I’m not sure if you noticed or not, but the word of the year that I chose for myself is discipline (it’s listed on the side of every entry along with my saint of the year). It’s not going very well. And while I could sit here and berate myself, the point is moot. I know that I am human, and I am going to fail. The best thing about God is His loving embrace and unconditional forgiveness of sins. I know I’m not perfect, but I am His creation.

The easy way out would be to continue to “hide”. There is no hiding from God. God is everywhere. And while I may not feel as though I’m connected to Him as well as I’d like to be, I know that He is connected to me and will never leave my side. I cling to that comfort…especially while things in my world around me seem to be in a constant state of change as I’m being prepared for this next journey of my life.

One month and two days before I go down to Nashville and visit with the sisters. I don’t know if I’m more excited about visiting them to visit with them, or going down there for a retreat where I’m not in charge of kids…and where I get to receive and give and just be there with God…in a retreat themed “Knowing God’s Love”.

Even if I’m not called to join that order, I know that I’m going to be at that retreat for a reason. That much I can say with utmost certainty. :)

Nothing changes

I’m such a terrible Christian.

Granted, I know of people who profess to be Christians and act much worse than I, but I feel as though I’m always falling short. I say I’m going to spend more time in the word and with God, but then it doesn’t happen. I say I’m going to stop doing that terrible sin that I keep committing over and over again, but I keep giving into the desires of my flesh.

I’m a wretched sinner.

And I’ve lost my zeal…my zest and passion that I’ve once had for Christ. Don’t get me wrong, I’m still in love with Him, but I feel as though I’ve hit a plateau…full of lack of motivation and drive and desire to spend more time with Him.

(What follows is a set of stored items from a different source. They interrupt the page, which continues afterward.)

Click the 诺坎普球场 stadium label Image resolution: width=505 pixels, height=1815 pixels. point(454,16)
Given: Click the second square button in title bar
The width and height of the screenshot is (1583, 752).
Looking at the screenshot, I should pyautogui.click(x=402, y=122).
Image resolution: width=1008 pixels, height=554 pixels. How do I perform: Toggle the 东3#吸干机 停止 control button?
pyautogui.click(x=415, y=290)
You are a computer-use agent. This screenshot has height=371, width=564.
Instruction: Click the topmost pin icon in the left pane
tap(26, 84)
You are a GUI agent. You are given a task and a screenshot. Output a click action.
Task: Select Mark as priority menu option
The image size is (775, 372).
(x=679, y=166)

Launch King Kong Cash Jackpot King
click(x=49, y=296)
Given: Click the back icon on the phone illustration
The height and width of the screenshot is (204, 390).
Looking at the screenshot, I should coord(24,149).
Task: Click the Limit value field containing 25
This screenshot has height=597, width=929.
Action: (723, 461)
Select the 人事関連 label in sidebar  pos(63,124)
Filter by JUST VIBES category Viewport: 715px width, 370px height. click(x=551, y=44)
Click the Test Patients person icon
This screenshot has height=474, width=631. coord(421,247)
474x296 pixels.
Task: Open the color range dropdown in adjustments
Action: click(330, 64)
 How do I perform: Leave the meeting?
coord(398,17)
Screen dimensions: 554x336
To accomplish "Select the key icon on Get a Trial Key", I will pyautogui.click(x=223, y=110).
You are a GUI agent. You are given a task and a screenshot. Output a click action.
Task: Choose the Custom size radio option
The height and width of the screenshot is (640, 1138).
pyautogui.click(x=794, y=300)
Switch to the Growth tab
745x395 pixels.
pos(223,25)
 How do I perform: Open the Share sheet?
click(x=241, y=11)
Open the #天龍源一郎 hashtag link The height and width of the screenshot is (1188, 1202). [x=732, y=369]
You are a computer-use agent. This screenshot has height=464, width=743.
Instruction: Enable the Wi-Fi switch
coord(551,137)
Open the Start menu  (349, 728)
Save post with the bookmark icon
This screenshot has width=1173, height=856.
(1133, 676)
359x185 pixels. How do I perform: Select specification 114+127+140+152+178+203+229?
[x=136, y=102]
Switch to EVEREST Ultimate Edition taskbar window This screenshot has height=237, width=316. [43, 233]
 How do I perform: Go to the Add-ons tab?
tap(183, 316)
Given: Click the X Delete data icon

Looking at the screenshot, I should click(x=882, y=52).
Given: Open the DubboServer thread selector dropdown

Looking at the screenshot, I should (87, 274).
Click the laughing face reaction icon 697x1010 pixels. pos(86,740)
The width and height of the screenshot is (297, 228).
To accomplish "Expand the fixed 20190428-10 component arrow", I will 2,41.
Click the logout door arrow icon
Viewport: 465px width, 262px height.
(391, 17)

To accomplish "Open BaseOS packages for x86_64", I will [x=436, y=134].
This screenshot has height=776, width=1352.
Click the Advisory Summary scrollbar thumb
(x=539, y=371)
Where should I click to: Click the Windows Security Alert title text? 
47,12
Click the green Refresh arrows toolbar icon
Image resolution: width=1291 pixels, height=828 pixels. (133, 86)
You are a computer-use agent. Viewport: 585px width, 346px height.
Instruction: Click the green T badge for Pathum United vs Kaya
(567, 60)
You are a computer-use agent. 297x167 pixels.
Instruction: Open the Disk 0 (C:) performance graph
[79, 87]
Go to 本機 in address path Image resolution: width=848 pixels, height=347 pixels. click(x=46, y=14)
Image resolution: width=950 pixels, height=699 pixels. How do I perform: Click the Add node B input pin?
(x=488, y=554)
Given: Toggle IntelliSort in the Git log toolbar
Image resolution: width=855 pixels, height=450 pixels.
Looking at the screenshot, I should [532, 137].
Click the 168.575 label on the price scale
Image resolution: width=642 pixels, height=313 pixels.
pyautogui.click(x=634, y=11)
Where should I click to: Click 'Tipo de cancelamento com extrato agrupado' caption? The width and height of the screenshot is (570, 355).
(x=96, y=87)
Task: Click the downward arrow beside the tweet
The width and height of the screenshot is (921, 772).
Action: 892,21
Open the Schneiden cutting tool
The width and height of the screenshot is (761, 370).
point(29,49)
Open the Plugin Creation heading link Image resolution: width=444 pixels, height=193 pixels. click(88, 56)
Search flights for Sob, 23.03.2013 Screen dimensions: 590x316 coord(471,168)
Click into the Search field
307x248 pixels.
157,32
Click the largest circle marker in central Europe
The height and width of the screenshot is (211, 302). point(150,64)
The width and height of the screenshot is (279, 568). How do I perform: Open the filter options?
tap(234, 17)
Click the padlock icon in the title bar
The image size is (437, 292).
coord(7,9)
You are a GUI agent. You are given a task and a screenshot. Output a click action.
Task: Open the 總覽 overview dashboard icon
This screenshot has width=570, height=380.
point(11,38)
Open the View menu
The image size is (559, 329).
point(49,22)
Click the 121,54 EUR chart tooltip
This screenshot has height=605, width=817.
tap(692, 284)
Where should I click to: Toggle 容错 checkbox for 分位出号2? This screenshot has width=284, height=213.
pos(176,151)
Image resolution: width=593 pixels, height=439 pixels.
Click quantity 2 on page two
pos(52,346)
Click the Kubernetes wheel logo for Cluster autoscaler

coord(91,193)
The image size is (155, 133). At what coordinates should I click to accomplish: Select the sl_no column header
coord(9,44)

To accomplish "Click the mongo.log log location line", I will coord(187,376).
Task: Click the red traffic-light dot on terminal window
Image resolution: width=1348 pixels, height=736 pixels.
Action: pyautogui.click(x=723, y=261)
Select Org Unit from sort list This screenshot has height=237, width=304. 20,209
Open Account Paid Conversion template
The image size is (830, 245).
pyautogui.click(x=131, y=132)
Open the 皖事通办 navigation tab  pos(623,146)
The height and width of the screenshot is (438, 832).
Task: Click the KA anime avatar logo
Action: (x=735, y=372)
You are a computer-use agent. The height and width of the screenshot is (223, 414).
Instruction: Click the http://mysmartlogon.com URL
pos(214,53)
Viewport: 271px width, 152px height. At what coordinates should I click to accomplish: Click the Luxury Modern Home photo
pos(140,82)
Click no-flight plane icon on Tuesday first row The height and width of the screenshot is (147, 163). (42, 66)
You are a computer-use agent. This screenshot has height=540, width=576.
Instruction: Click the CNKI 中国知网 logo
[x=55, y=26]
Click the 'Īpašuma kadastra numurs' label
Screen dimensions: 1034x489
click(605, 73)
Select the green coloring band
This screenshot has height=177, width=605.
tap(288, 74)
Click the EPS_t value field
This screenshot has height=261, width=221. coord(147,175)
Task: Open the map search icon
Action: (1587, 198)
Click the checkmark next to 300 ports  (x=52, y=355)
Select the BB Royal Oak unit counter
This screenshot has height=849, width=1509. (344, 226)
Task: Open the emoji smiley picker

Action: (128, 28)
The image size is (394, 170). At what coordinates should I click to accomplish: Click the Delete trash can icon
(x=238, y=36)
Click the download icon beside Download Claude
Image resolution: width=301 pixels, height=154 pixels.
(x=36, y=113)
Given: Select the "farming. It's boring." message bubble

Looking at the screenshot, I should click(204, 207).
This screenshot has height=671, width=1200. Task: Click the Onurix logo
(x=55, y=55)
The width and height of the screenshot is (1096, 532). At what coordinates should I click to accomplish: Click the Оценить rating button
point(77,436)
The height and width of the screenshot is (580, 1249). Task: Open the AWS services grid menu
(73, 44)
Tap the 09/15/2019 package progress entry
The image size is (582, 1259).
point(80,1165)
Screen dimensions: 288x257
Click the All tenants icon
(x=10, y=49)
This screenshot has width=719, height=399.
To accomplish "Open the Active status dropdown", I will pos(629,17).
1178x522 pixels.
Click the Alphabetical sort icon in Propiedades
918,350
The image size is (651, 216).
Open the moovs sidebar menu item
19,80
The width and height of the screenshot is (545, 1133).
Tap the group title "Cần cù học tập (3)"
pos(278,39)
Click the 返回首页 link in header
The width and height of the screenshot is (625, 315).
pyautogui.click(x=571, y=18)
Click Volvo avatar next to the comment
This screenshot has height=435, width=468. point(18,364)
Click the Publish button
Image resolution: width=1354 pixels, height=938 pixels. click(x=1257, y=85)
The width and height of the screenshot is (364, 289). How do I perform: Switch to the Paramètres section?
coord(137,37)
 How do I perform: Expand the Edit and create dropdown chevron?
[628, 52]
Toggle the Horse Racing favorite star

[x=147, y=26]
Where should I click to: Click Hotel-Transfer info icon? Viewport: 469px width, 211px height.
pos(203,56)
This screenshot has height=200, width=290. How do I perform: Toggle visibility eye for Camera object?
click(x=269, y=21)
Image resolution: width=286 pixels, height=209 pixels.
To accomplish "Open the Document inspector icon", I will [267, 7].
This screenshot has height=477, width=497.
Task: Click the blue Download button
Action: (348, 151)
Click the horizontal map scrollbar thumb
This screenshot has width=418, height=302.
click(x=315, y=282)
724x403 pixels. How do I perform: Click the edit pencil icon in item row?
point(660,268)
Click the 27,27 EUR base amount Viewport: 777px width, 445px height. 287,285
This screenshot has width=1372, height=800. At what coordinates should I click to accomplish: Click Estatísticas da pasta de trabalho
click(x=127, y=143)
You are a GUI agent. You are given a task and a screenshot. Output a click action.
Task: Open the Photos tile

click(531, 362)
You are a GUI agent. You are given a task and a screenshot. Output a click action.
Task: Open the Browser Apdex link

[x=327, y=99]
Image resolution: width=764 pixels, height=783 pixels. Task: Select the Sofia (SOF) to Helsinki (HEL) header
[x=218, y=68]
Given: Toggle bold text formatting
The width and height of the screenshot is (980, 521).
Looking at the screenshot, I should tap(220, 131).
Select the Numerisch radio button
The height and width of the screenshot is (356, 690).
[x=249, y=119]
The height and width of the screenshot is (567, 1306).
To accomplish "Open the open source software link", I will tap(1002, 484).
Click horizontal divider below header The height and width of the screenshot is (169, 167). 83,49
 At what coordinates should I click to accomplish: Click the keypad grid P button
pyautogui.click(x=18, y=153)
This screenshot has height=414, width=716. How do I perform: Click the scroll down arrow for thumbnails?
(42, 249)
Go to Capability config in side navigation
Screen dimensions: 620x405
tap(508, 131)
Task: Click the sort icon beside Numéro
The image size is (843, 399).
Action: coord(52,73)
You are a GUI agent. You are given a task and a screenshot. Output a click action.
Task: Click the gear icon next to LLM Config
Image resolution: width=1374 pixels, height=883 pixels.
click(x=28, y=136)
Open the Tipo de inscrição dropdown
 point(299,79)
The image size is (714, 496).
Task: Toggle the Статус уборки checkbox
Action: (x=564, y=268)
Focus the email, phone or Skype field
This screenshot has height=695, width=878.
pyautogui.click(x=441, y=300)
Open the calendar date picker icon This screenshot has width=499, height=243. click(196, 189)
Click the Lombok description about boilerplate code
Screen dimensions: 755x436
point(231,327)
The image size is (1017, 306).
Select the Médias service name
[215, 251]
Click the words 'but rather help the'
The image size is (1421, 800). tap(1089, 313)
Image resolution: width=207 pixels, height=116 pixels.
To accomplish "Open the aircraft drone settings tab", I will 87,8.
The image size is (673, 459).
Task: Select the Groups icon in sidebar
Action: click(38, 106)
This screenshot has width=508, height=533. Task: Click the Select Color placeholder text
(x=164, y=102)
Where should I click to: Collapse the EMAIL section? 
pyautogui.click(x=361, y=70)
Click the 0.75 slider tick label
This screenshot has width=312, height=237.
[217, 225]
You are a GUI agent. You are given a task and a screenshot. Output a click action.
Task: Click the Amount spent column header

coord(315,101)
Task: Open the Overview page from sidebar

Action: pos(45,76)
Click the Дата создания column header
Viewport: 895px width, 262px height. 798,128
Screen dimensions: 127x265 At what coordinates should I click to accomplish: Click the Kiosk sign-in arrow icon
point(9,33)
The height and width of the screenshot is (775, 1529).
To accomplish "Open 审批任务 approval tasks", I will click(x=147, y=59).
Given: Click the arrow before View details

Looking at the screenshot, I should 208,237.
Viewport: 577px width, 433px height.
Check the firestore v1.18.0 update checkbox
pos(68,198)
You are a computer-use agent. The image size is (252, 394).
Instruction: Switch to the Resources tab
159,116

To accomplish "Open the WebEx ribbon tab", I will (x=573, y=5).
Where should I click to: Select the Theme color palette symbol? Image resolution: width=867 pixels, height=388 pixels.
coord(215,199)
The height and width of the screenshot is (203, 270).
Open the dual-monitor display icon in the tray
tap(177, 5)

Part of me in the back of my head says “I’ll be living a life serving and praying on a much deeper level for the rest of my life…don’t I get to the chance to just enjoy life now as it is?”…such the wrong attitude to have.

I know that God wants those who are most wretched. Those who are most wretched can glorify Him in a more greater capacity than those who are close to perfect. It boggles my mind though, why He’d chose me.

Then again, I guess He chose me even before I was born…

Toddler on a leash

I’ve come to the realization that I’m but a toddler. A toddler in my walk with Christ. And He has me on one of those toddler leashes…the ones where people stare and gawk because “how could those parents possibly put their child on a leash?” while secretly inside they are wishing they had that same contraption when they had toddlers of their own. So yes, I’m a toddler on a leash.

Now typically that leash is connected at all times when out in the world. No matter how strong or smart the toddler thinks they are, they can’t get out of it. It really is for their own safety, despite their attempts at escape.

Well, call me houdini because I’ve escaped from the grasp of my Father. And I see Him standing there, holding the leash, calling out for me. I can see Him, but no matter how hard I try, I can’t get to Him. There are things in the way…things keeping me from getting back to safety. A toddler in such a predicament is typically frightened…crying…calling out to be rescued.

God doesn’t just come in and swoop you up like that though. You have to work at getting back to Him…because it isn’t He who has left, it is you. It is you who let go of that leash. You who feel disconnected and alone.

That’s how I’m feeling now…disconnected. Strangely though…for the first time ever, I’m not feeling alone. I know He is right by my side. I know that He loves me and is here with me. Yet my connection to Him is missing. And one thing I’ve noticed is that when I’m feeling a sense of disconnect with Him, I feel it with everyone else too. I’m sure that’s no coincidence.

During this period of disconnectedness, I know that I am going through a process of growth and change. I know I need to surround myself with prayer so I can continue to grow closer to Him.